昼間から無理矢理連行された何のための集まりかもわから食事会。いつもの如く酔っ払って喧嘩しだしたじいちゃんとはじめ先輩のおじいさんに呆れながらこれまたいつものようにはじめ先輩と二人で部屋を抜け出す。
「またヨーグルッチですか」
「テメェもまたココアだろ」
「まあ、そうですけど」
ぶらぶらと足を揺らしながら座るのは食事会の会場であった旅館近くの公園のベンチ。
はじめ先輩は足を思い切り開きベンチの背もたれに片腕を掛け空を仰ぎながらヨーグルッチを飲んでいる。
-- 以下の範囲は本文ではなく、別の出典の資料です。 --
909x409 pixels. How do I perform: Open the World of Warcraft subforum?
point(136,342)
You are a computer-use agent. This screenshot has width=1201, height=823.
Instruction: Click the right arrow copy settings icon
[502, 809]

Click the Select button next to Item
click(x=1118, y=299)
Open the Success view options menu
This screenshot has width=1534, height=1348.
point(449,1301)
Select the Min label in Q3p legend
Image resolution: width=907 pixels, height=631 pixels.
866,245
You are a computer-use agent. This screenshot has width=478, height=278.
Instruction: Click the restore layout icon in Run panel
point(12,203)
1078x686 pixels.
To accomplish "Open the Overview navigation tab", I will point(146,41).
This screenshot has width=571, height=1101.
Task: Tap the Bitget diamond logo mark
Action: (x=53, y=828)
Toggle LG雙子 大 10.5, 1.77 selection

「先輩とヨーグルッチの組み合わせってなんか笑えます」
「ああ?お前がコーヒー飲むよりかはねぇだろ」
「どういう意味ですか…!そりゃ、飲めませんけど」
そして似合わないのもわかってる。
「…つーかお前、子供料金で入れるだろ。映画館とか」
「な!は、入れませんよ流石に!」
「いーや入れるね」
「入れないです!」
「じゃあ行って試してみるか?」
にやりと笑ったはじめ先輩にいらっとする。なにその勝ち誇ったような馬鹿にしたような顔…!
「いいですよ、試したらいいじゃないてすか!」
▽
結果は言わずもがなだった。
「むしろ向こうが中学生料金で計算してたじゃねぇか」
売り言葉に買い言葉。連れていかれた映画館でスタッフのお姉さんは私とはじめ先輩を見て「あ、中学生料金はこちらになります」と笑顔で案内してくれた。
「…で、でも中学生料金だから!普通、の子供料金ってのは小学生の料金で、だからまだセーフ、…うう…」
こ、高校生です…と言ったときのお姉さんの顔を一生忘れられないだろう。
そ、そりゃ身長は人よりちょっとだけ小さいけど!化粧してないしいきなり連行されたからほぼ部屋着な格好だし、でも迷わず中学生料金ってつまりがっつり中学生に見えたってことでしょ?
…ショックは大きい。
はじめ先輩も流石にからかい半分だったらしく、先輩が言い出したことなのになぜか軽くひかれた。はげちゃえばいいのに。
「って、っていうかなんでホラーなんですか…!」
「あ?映画つったらホラーだろ」
「む、無理、無理です、仁侠物にしましょうよ!」
「んなもん家帰れば本物いっぱいいんだろ」
「ホラー、ホラーは無理…せめてスプラッタ系にしましょうよなんでがっつり幽霊系なんですか…!」
始まる前からぐすぐす泣く私に対してはじめ先輩は半笑いだ。
これ、絶対わざとだ…!
そんな私たちが座っているのは所謂カップルシートというやつでしかも貸切状態。というかvip席…?
はじめ先輩が学生証を出した瞬間にお姉さんが真っ青な顔してここに案内された。…ヤクザだから?
「うう…うえ、ひゃあ!」
「うるせー…っておいコラはなせ!」
OPの時点で無理と判断した私は思い切りはじめ先輩の腕にしがみつく。恥とかそんなもんポイだポイ!
「こ、怖いんですよばかぁ…こ、これくらい勘弁してくださいよ!」
―ギャー!
スピーカーから男性の叫び声が聞こえ思わず腕に力を入れる。
「は、はじ、はじめ先輩、うわあああ!」
それから映画が終わるまでの間はじめ先輩にしがみきっぱなしでずっとその間はじめ先輩が胸が当たるだのなんだの気にしていたのを知ったのはこのずっと後の話だ。